PERINTAH 1:
Tulis kembali bagian teks tentang ilmu kalam mulai dari "ILMU KALAM PERSPEKTIF" sampai "simbol rasionalisme Islam.", dan ganti "orientalis" dengan "pengamat Barat".
PERINTAH 2:
Menurut teks tentang ilmu kalam, dengan nama apa Ibn Sina dikenal di kalangan intelektual Eropa?

TEKS KUTIPAN:
--------------------

Kamis, 24 Maret 2011

ILMU KALAM PERSPEKTIF FILSAFAT ILMU


Latar Belakang
Kegiatan intelektual umat Islam telah mati. Begitulah pernyataan yang sering diulang ulang oleh kalangan orientalis. Setidaknya ada tiga buah dalih yang digunakan kalangan orientalis untuk meyakinkan umat Islam, tentang kemandegan kegiatan intelektual ini. Pertama, isu tentang tertutupnya pintu ijtihad yang telah berlangsung selama seribu tahun. Kedua, serangan Al-Ghazali terhadap filsafat, melalui karyanya yang monumental, Tahafut al-Falasifah dan Ketiga, meninggalnya Ibn Rusyd, yang dianggap sebagai simbol rasionalisme Islam.
Dalam Islam sendiri mempunyai banyak macam ilmu, yang sebagian dari kita tidak mengetahu atau bahkan mendengarnya. Kalau dalam khazanah ilmu Yunani dikenal dengan ilmu filsafat. Didalam Islam sendiri juga terdapat apa yang dipunyai Yunani, yaitu dikenal dengan nama ILMU KALAM, meskipun dalam segi metodologinya terdapat perbedaan diantara dua ilmu tersebut. Banyak Mutakallim (ulama kalam) yang berpengaruh pada pemikiran Barat maupun di dunia Islam sendiri, seperti Ibn Rusyd yang di Barat dikenal dengan nama Averroes, Ibn Sina, dikalangan intelektual Eropa dikenal dengan nama Avicenna, Al-Kindi, Ibn Khaldun dikenal sebagai bapak sosiologi, dan Al-Ghazali, dan masih banyak lagi.
           
Rumusan Masalah
   Apakah definisi dari Ilmu Kalam itu ?
   Apa objek kajian Ilmu Kalam ?
   Apa saja sumber Ilmu Kalam ?
   Apa saja metode yang digunakan para Mutakallim ?
   Apa kegunaan dari Ilmu Kalam ?

Tujuan
Sebenarnya apakah yang dimaksud ilmu kalam, dan metode-metodenya? Kebanyakan dari kita tidak mengetahui hakikat ilmu ini, yaitu ilmu yang banyak dipelajari oleh para intelektual Muslim abad pertengahan bahkan masih dipelajari sampai sekarang oleh sebagian intelektual Muslim. Patut sekiranya kita mengetahui hal ihwal ilmu ini, melihat pengaruhnya sangat besar terhadap pemikiran-pemikiran para ulama terdahulu, dengan harapan, pemikiran kita tidak hanya berkiblat kepada pemikiran Barat tetapi menggali dari Islam sendiri, seperti yang telah dicapai pada abad pertengahan. Disisi lain adalah mempelajari metode-metode berfikir para ilmuan Muslim, dan tidak menutup kemungkinan kita dapat mencontoh yang positif dari pemikiran tersebut.

--------------------

BAGIAN DATA:
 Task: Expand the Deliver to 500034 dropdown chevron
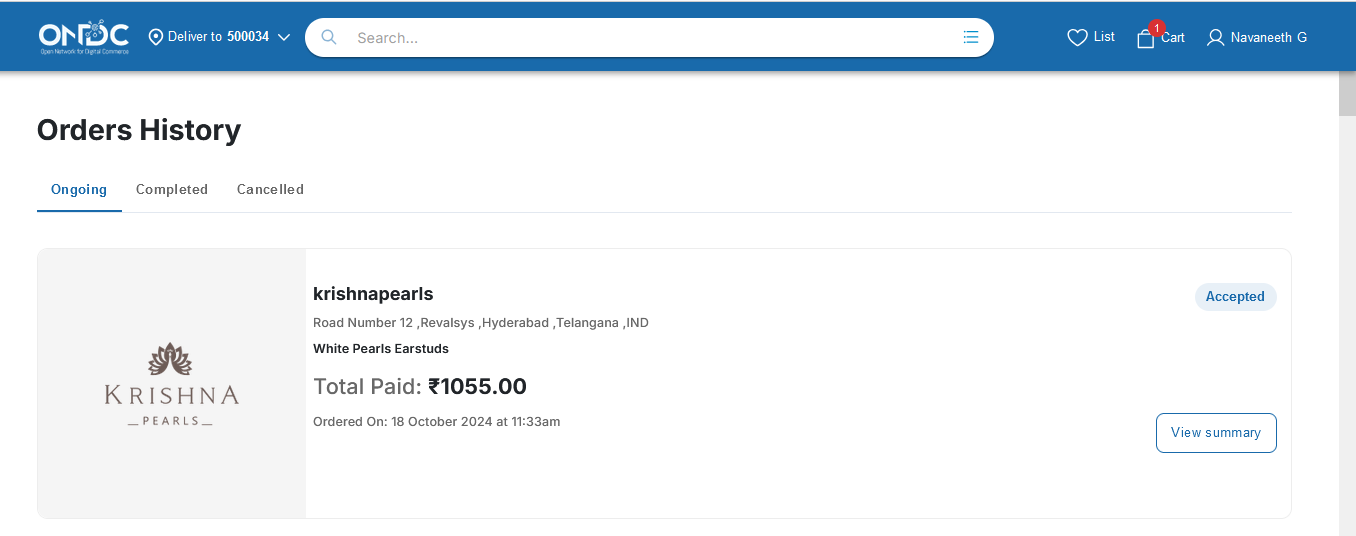point(284,37)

--------------------

PENYELESAIAN 1:
ILMU KALAM PERSPEKTIF FILSAFAT ILMU


Latar Belakang
Kegiatan intelektual umat Islam telah mati. Begitulah pernyataan yang sering diulang ulang oleh kalangan pengamat Barat. Setidaknya ada tiga buah dalih yang digunakan kalangan pengamat Barat untuk meyakinkan umat Islam, tentang kemandegan kegiatan intelektual ini. Pertama, isu tentang tertutupnya pintu ijtihad yang telah berlangsung selama seribu tahun. Kedua, serangan Al-Ghazali terhadap filsafat, melalui karyanya yang monumental, Tahafut al-Falasifah dan Ketiga, meninggalnya Ibn Rusyd, yang dianggap sebagai simbol rasionalisme Islam.

PENYELESAIAN 2:
Avicenna.